It was 2003, and my sweet baby cousin Adriana was getting married in San Francisco.

The wedding was a big deal. Though a small destination wedding, it was a momentous occasion. Our entire extended family – including our celebrity cousin – would converge, and friends of Adriana’s from all over the world would join us. I had to look good.
Which is why, in preparation for the upcoming nuptials, I was not thinking about Adriana. I was thinking about my clothes. I was consumed actually. And contemplating shoplifting.
I envisioned the kind of escapade one imagines as a teenager, not as the nearly senior citizen of 56 that I was at the time, possessed by a midlife crisis: I needed new shoes.

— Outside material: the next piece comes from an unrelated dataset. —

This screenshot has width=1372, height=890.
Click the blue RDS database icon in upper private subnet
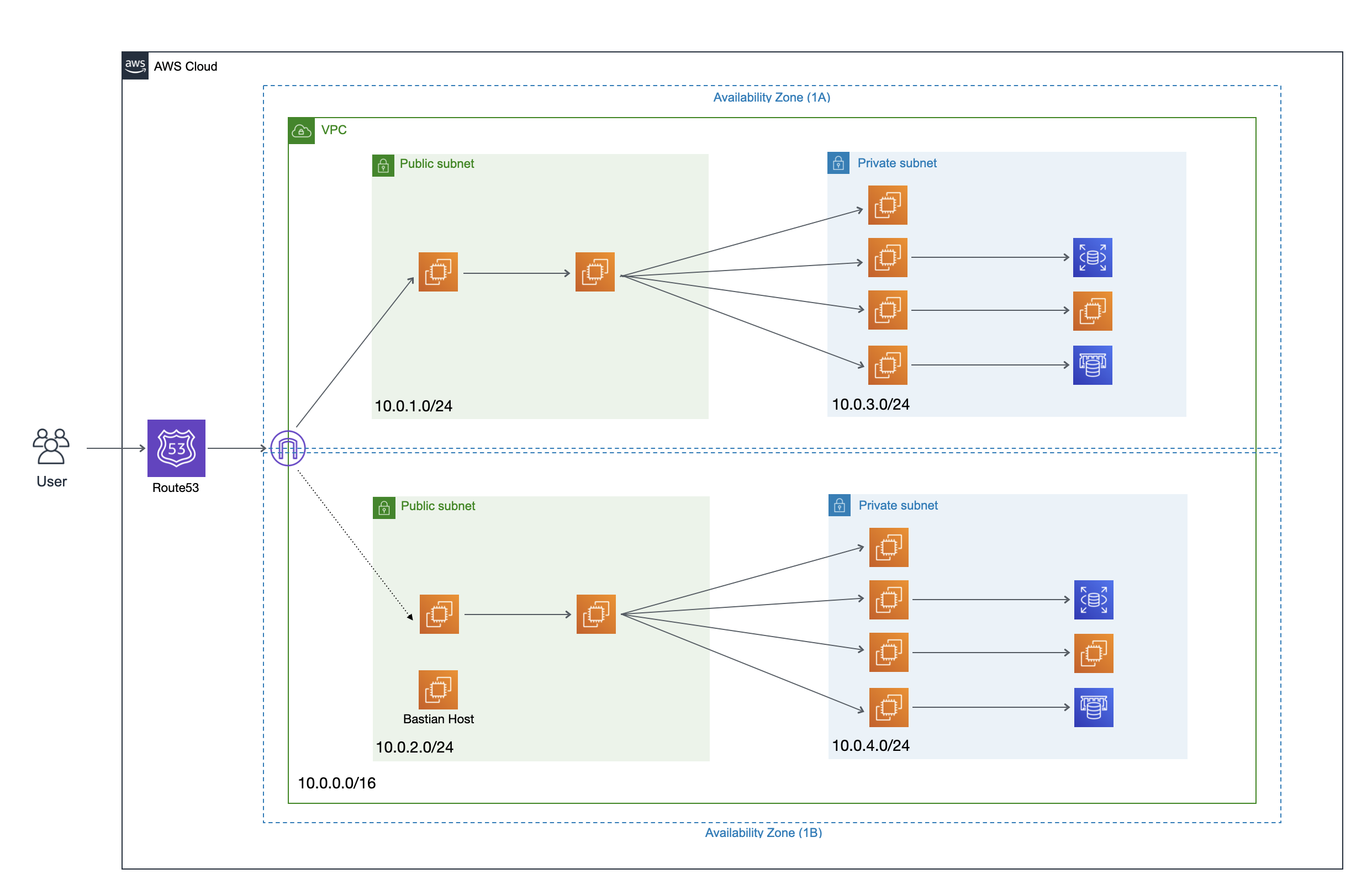pos(1093,364)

I had found the perfect pair. They were elegant: low-heeled, round-toed, and comfortable for dancing yet black velvet and impractical for winter walking in New Haven, where I lived and worked. They were exactly the kind of shoes my money-obsessed husband would never let me buy.
I must interject that while we were never poor – he was a well-remunerated engineer, and I was a classroom teacher, who took on multiple extra-curricular activities that paid me nicely – he regarded money much as an anorexic regards food. So long as he had complete control, so long as he treated our finances as though we were destitute, he could breathe. The minute we began allowing ourselves luxury items like more than one pair of shoes or a color television – anything beyond the necessities – his anxiety flared, and he became angry, verbally abusive, impossible to be around. These shoes were unthinkable.
Yet I saw them as my emancipation proclamation. I had spent thirty-three years believing, like the naïf Nora in A Doll’s House, that if I acquiesced perfectly enough and long enough, eventually the “most wonderful thing” would happen, and I’d be rewarded by his performing an act of magnificent self-sacrifice. Then he, my benevolent beloved, and I would live happily ever after. However, by the time of this particular crisis, I knew that my miracle was never going to happen. Stealing those shoes would be a way of saying to my husband, “Hey you get off-‘o’ my cloud,” a way to affect my liberation from the oppression of hope as much as of him.
I tried them on. Pure podiatric bliss. I furtively surveyed the store. No one was near. If I just walked out, who would see me? I headed toward the exit. A sales clerk stopped rearranging the handbags on the periphery of the shoe department and stared at me. I turned around, pretending I was merely giving the shoes a trial walk around the store. She went back to her work, and I took off the shoes. I waited a few moments before opening my backpack and sliding them inside. I hadn’t seen a beeper tag. Surely, I could pull this off. Again, I headed toward the exit, but as I rounded the corner near the checkout line, I saw myself standing in handcuffs, an army of my students past and present staring at me in disbelief, looking betrayed but pointing and laughing at the same time. I couldn’t do it.
The shoes went back to the shelf, and I left the store dejected but resolved. If I were going to be held captive in this life for the duration, I should at least maintain my integrity.